▶ **What you will do**: Copy, word for word, the line containing "Where should I" and each line that follows it in the entries below; pictures do not belong in the copy.

━━━━━━━━

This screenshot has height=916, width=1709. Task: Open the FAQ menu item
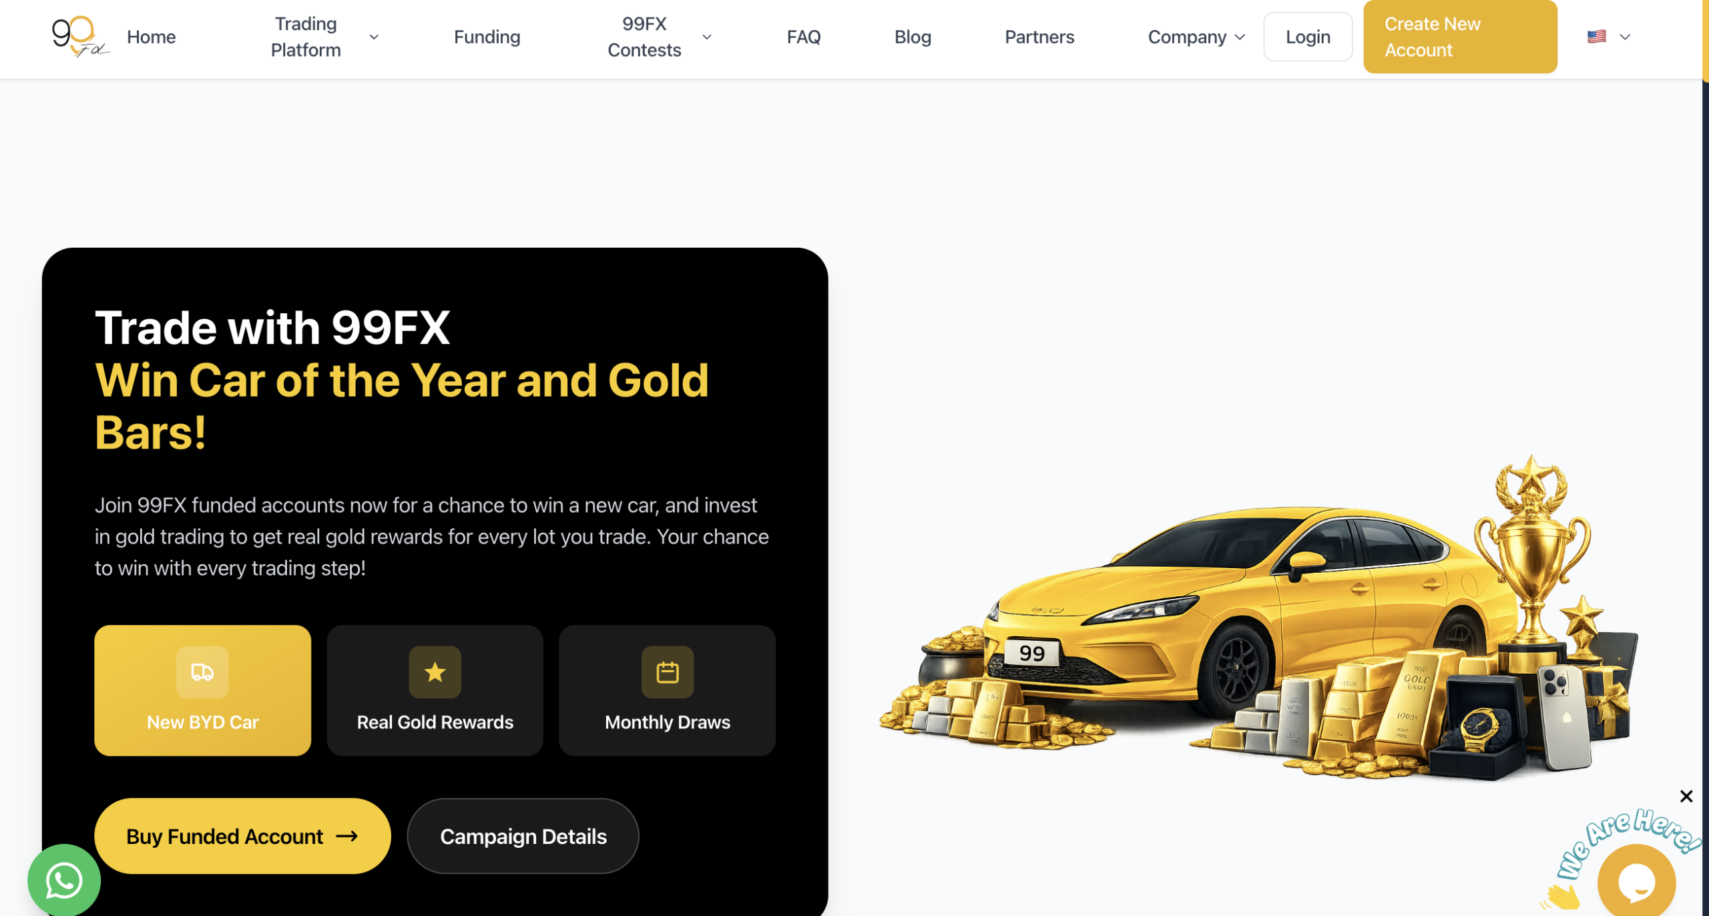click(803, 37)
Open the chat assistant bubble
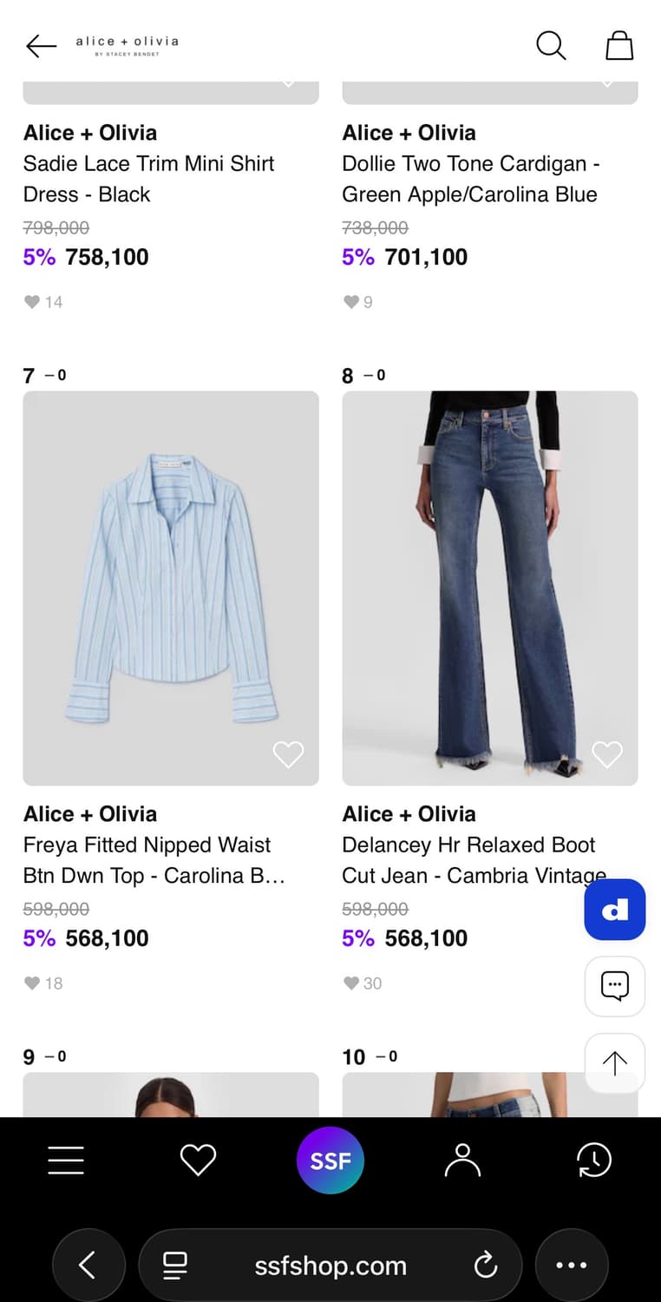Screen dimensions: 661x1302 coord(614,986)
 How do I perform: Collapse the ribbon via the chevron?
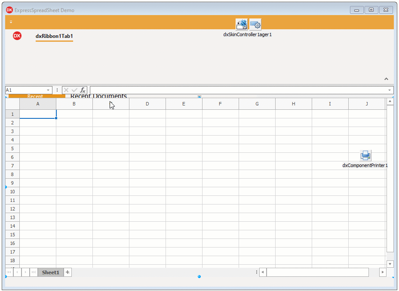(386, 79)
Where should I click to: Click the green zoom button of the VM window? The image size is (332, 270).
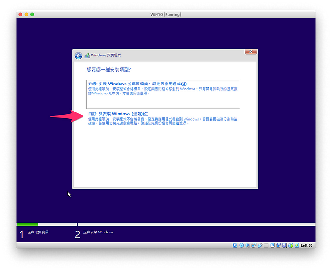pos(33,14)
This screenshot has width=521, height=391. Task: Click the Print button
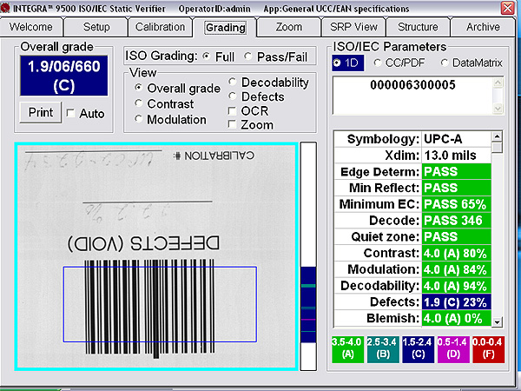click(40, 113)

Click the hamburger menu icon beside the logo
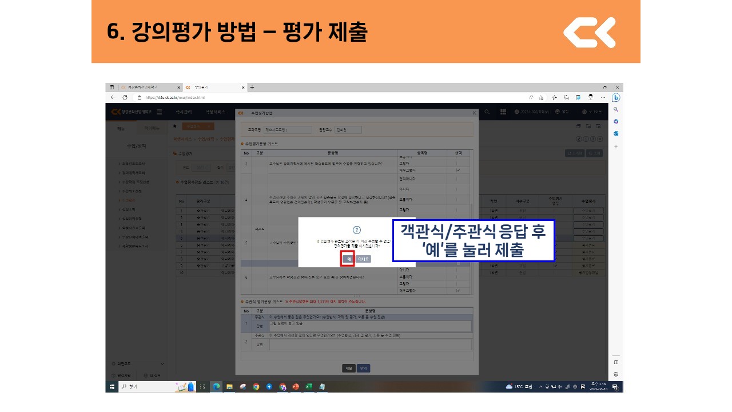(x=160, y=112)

━━━━━━━━

▶ **Output of the task**:
Where should I click to: Click the green zoom button of the VM window? The image size is (332, 270).
pos(33,14)
This screenshot has width=521, height=391. Task: Click the Print button
click(40, 113)

Click the hamburger menu icon beside the logo
(x=160, y=112)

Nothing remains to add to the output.